The irreversible syndrome of cerebellar toxicity due to lithium poisoning was first described in 1972 by Von Hartitzsch and colleagues,4 observed in two patients with elevated lithium levels and acute renal failure. Since then, there have been several other cases reported in the literature.5-7 The incidence of cerebellar syndrome secondary to lithium poisoning is unknown, but it appears to be extremely rare—even after severe lithium toxicity.8 One case series suggested a 1.25% prevalence of this syndrome.7 Lithium-induced cerebellar toxicity often occurs concomitantly with an acute illness involving fever or dehydration.1 Improvement may occur in the first 6 to 12 months after stopping lithium, but further recovery after this appears to be rare and it may be irreversible in some cases.9

The pathophysiology of the condition appears to be related to significant loss of Purkinje cells in the cerebellum, with sparing of the surrounding basket cells.

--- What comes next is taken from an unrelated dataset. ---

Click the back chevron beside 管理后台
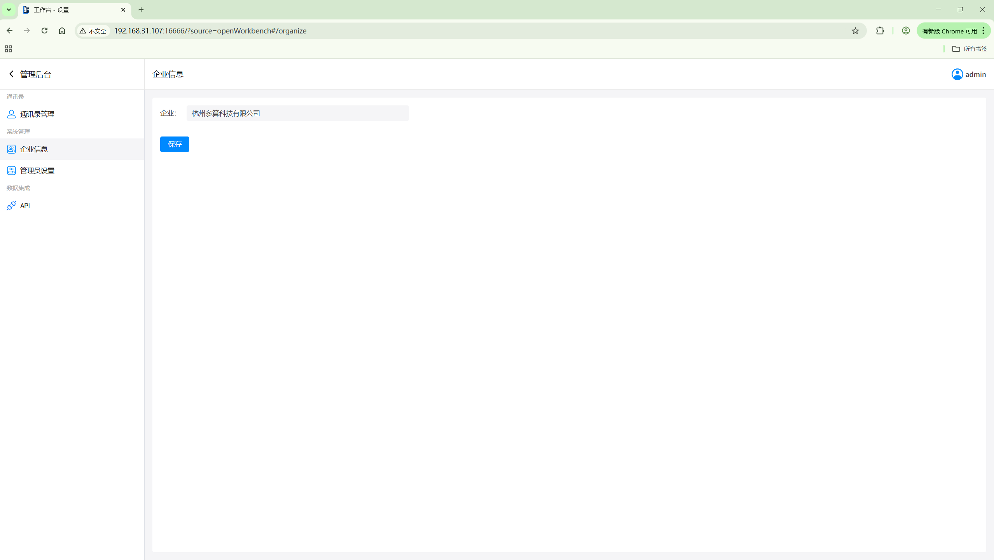 click(x=11, y=74)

Astrocytosis and vacuolation of the white matter and dentate nucleus are also seen.10 Lithium may act directly and indirectly on Purkinje cell calcium homeostasis and have excitotoxic effects.11

It is difficult to predict who might develop lithium-induced neurotoxicity,1 particularly since lithium toxicity and its permanent sequelae can occur in patients without elevated serum levels of lithium. Thus, patients who present with signs of lithium toxicity yet have normal lithium levels may need their lithium doses lowered. In cases of acute lithium toxicity, the lithium must be stopped and hydration initiated. In many cases, hemodialysis is often initiated.1 If persistent neurotoxicity occurs, physical therapy, speech therapy, and rehabilitation can sometimes improve its manifestations. In a few cases, lithium treatment has been restarted without aggravating the deficits.9 In other cases, resuming lithium use worsened the cerebellar deficits.1

We presented the case of a 66-year-old woman with a diagnosis of bipolar disorder who developed acute cerebellar symptoms in the context of lithium toxicity and was found to have a serum lithium level of 2.0 mEq/L. She had presented at the emergency department with dysarthria, ataxia, dysphagia, and dysmetria. Treatment of the lithium toxicity did not resolve or improve her cerebellar symptoms. An extensive medical workup—including a spinal tap, multiple MRI scans of the brain, immunological tests, and extensive blood work—did not reveal any other likely etiology for her cerebellar symptoms. One year later, she continues to demonstrate the same persistent neurological sequelae. The differential diagnosis of cerebellar toxicity is extensive and includes vascular (strokes), infectious, endocrine, autoimmune, and drug-induced causes, among others. Other possible causes were ruled out for the case patient, and was therefore believed that she manifested permanent lithium-induced cerebellar toxicity.

Conclusions

Although uncommon, lithium toxicity can lead to a cerebellar syndrome that is not reversible. Clinicians should be aware of this risk and monitor their patients’ lithium levels closely. This is especially important in elderly patients, who can develop lithium toxicity even at so-called therapeutic lithium levels.

The author reports no relevant financial relationships.